It is fundamental that the Irish courts will construe post-Constitutional statutes in a way which is consistent with the guarantees provided in the Irish Constitution, unless such a reading is clearly contrary to the intention of the legislature as expressed by the words used.
Section 18 refers to the person having "become immune by reason of lapse of time from prosecution or punishment". "Immune" is not defined.

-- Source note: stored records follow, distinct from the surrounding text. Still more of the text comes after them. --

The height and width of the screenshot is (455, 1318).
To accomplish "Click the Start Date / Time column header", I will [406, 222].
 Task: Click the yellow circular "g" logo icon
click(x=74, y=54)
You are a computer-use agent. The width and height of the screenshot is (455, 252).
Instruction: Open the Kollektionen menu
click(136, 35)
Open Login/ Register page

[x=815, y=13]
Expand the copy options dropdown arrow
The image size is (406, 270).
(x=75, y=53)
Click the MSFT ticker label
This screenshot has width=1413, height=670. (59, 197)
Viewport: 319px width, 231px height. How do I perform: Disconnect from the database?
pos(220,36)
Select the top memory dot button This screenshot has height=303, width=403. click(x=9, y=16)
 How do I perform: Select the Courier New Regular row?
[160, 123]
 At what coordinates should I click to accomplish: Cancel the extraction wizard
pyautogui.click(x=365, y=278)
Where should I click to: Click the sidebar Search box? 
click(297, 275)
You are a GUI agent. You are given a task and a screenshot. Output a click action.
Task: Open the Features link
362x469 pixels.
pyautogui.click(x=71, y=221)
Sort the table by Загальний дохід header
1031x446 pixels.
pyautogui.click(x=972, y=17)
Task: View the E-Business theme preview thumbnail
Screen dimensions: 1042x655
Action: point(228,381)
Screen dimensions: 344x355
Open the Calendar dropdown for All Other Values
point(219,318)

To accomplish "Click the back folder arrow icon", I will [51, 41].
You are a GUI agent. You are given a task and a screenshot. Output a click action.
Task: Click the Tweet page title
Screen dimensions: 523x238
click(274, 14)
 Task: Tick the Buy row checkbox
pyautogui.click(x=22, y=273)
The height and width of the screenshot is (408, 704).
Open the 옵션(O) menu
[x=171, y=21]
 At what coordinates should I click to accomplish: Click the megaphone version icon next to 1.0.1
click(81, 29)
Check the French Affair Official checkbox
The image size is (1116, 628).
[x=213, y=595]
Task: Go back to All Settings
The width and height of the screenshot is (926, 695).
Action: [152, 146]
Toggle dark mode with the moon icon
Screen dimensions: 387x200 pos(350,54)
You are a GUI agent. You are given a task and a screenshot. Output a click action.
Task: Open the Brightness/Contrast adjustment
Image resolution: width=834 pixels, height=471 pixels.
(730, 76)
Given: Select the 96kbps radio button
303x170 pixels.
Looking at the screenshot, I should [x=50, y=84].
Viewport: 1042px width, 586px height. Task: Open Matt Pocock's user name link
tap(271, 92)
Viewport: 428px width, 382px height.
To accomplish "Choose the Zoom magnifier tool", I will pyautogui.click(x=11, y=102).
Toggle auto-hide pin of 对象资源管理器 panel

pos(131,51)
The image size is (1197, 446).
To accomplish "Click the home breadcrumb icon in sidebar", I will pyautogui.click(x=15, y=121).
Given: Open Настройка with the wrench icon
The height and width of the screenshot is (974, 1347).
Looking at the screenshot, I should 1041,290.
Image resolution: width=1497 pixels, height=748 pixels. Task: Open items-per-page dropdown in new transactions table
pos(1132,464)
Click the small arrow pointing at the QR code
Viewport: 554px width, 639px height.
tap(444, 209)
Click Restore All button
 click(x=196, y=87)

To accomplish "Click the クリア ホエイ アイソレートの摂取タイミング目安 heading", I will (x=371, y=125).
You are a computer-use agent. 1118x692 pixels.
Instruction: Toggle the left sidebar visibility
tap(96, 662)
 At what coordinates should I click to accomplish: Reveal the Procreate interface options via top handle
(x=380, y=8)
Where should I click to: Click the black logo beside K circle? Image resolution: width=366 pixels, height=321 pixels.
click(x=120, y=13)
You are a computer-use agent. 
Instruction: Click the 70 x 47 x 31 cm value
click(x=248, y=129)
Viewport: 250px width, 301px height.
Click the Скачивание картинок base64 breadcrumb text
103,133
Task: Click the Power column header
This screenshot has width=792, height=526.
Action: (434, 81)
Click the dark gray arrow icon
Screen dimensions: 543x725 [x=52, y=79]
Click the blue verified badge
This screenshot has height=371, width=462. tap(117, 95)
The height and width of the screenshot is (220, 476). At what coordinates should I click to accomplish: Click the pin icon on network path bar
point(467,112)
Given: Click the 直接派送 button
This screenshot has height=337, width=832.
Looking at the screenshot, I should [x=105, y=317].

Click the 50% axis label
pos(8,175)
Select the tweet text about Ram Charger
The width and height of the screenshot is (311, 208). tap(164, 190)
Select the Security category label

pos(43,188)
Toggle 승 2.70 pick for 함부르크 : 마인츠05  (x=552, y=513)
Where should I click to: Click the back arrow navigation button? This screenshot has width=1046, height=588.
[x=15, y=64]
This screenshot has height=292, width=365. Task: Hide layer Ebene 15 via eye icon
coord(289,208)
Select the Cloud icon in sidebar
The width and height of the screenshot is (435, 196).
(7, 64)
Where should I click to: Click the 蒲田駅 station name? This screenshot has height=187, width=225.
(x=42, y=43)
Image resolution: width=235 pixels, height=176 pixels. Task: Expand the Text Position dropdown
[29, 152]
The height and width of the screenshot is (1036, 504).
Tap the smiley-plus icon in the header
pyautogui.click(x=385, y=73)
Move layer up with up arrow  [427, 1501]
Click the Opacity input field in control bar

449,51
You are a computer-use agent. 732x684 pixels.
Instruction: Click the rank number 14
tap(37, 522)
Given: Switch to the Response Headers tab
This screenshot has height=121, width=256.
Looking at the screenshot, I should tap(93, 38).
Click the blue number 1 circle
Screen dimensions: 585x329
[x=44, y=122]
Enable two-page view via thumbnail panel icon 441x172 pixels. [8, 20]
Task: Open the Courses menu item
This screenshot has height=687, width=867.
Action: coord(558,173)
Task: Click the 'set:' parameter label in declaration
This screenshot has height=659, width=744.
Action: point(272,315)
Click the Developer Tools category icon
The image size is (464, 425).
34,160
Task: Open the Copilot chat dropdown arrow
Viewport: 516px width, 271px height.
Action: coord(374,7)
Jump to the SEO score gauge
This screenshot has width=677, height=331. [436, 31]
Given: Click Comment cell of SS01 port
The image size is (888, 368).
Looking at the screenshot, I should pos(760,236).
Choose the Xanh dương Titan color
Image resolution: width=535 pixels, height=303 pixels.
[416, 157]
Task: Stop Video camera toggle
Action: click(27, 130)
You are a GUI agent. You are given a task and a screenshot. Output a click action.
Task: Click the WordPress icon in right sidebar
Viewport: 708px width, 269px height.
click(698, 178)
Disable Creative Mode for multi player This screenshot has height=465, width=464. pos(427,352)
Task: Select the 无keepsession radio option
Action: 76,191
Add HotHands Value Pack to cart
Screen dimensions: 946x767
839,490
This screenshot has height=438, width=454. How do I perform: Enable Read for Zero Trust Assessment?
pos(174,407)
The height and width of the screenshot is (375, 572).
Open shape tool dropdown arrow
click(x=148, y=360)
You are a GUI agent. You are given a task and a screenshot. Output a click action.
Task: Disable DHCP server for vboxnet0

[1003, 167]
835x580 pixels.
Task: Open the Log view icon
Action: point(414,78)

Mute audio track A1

So far from prohibiting the interpretation contended for by the applicant the language of s. 18, in my opinion, tends to suggest it. Furthermore, it would take extremely clear language for the same legislative instrument to provide such radically different regimes as between the two different contracting parties. In my opinion the applicant has become immune by reason of lapse of time from prosecution of the alleged offences as contemplated by s. 18 of the 1965 Act and I propose to make an order refusing the Attorney General's request for extradition.
Postscript
I had originally intended delivering the forgoing judgment on the 22nd April 2005 when on that morning I was approached by counsel and requested not to do so, the reason being that it had come to the notice of counsel for the Attorney General that an article in the Sun newspaper published that morning depicted a chain gang of the inmates of Maricopa County Jail being paraded in an apparently public way wearing nothing but pink underwear and being linked together with pink handcuffs all under the supervision of Sheriff Arpaio. The occasion was apparently one when the authorities were arranging the mass movement of several hundred inmates from one jail to another.
This clearly gave the lie to the case, theretofore made by the U.S. authorities, to the effect that not only were the practices in Maricopa County Jail reformed but so was Sheriff Arpaio himself. It further gave to the lie to the case made that the wearing of pink underwear could never been seen by the public because they were always worn under outer garments.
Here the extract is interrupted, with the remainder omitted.